Phase 1 — Table Stakes

  • Editable parameters — emissivity, reflected temp, air temp, humidity, distance (re-renders on change)
  • Measurement shapes — box/rectangle, ellipse/circle, line (with min/max/avg), delta between two spots
  • Isotherms / color alarms — highlight pixels above/below/between configurable thresholds
  • Text annotations — free-text notes placed on the image
  • CSV export — measurement data and/or full pixel grid export

Phase 2 — Reports

  • PDF report generation — pre-defined template with image, palette bar, measurements table, metadata
  • Multi-format file support — radiometric JPEG minimum; .is2 and .seq stretch goals
  • Side-by-side comparison — load two images, synced level/span, visual diff

Phase 3 — Power Tools

  • Batch processing — apply palette, params, measurements to multiple files; bulk export
  • Video frame extraction — step through radiometric video sequences
  • Custom report templates — user-editable layout

Why ThermView?

Commercial thermography software is Windows-only, expensive, and locked to specific camera brands. FLIR Thermal Studio Pro costs hundreds per year. Fluke Connect is tied to Fluke hardware. Testo IRSoft is PC-only.

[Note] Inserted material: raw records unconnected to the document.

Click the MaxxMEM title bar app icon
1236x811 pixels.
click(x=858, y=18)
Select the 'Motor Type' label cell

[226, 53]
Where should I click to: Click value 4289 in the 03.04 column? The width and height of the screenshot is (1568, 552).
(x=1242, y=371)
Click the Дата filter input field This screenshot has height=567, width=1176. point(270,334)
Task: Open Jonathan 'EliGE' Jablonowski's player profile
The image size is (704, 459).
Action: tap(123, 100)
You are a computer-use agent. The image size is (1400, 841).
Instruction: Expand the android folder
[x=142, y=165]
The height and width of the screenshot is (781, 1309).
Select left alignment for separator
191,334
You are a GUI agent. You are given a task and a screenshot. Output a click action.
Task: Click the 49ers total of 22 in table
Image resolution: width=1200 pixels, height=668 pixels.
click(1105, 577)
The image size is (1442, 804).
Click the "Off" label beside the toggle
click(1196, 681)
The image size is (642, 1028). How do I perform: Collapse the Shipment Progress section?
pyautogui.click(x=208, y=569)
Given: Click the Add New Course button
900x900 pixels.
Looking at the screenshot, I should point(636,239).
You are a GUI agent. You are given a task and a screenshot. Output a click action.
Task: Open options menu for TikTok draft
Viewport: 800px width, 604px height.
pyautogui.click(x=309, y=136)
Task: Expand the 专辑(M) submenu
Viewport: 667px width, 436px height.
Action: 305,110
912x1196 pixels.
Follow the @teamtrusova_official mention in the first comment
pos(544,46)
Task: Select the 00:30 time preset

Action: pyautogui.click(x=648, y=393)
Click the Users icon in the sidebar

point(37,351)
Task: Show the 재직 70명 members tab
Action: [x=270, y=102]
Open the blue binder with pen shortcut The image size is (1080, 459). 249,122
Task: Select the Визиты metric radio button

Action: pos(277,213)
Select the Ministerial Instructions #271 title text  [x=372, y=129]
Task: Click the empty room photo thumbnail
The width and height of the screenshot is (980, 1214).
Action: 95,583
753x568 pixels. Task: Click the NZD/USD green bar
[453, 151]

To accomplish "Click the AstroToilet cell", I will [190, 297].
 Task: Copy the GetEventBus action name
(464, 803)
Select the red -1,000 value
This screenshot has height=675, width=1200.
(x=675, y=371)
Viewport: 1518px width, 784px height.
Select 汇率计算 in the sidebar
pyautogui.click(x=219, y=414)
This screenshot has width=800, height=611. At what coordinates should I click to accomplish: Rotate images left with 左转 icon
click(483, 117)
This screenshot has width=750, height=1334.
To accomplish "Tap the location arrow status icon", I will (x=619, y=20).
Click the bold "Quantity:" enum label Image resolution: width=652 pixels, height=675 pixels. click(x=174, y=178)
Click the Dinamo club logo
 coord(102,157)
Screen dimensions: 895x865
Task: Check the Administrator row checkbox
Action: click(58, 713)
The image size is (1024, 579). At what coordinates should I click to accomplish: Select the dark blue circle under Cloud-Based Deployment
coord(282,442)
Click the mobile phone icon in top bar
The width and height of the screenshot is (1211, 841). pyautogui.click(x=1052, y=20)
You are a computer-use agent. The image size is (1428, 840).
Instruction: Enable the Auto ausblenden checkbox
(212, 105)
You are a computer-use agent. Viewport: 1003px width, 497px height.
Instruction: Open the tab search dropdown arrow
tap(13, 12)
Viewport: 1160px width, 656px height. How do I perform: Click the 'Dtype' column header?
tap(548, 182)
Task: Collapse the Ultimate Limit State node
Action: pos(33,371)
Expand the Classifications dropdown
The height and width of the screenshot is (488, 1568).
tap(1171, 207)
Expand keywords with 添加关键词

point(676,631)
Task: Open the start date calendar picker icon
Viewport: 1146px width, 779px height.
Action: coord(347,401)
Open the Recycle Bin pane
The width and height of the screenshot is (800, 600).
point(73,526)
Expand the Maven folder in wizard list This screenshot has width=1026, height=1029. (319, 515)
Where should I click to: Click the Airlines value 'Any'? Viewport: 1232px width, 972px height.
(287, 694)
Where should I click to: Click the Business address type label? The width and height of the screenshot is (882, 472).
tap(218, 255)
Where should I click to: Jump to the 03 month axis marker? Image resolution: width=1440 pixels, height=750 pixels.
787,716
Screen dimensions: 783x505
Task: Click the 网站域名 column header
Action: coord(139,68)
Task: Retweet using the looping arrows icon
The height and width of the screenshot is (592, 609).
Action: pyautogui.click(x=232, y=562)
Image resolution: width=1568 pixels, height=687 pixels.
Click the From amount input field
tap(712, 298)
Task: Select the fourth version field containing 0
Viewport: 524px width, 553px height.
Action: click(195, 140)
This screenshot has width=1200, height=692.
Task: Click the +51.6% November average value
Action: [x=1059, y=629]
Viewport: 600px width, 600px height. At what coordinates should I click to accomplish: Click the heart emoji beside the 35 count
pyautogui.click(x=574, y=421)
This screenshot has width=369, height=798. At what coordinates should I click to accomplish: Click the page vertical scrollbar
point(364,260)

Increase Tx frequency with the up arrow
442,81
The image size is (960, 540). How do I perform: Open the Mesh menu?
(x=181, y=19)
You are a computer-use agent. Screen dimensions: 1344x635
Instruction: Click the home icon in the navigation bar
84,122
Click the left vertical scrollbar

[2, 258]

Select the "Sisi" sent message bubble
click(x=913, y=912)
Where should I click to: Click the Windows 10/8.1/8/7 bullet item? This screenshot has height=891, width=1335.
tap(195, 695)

ThermView runs in any browser, on any OS, and the IRG parser works on files from multiple Infiray camera variants — no vendor lock-in. The goal is to be the VS Code of thermal imaging: fast, cross-platform, extensible, and free.


Contributing

Areas of particular interest:

  • Additional IRG format variants (other Infiray camera models — send us a sample file)
  • Radiometric JPEG parsing (.jpg with embedded temperature data)
  • New color palettes
  • Performance improvements for large images

Open an issue or PR.


References

ThermView's format parsers are informed by prior art and community-maintained documentation:

  • exiftool FLIR tags — Canonical reference for FLIR AFF/FFF and R-JPEG binary structures, Planck calibration constants, and metadata field mappings.
  • Thermimage R package (gtatters) — Implements raw2temp() Planck-temperature conversion and readflirJPG() for FLIR JPEG extraction. The raw-to-Celsius formula used in flir-parser.ts and flir-rjpeg-parser.ts is ported from Thermimage.
  • FlirImageExtractor (Nervengift) — Python tool for unpacking FLIR JPEGs via exiftool and PIL. Established the byte-swap pattern for malformed FLIR 16-bit PNG data.
  • thermal_parser (SanNianYiSi) — Multi-format Python parser supporting FLIR and DJI cameras. Demonstrated the chunked-APP1 reassembly approach (multiple 0xFFE1 segments per JPEG).
  • infiray_irg (jaseg) — Python reference implementation of the Infiray IRG binary format, used to validate the IRG parser.
  • Minkina & Dudzik — Infrared Thermography: Errors and Uncertainties — Foundational reference for the atmospheric transmission and Planck radiometry formulas.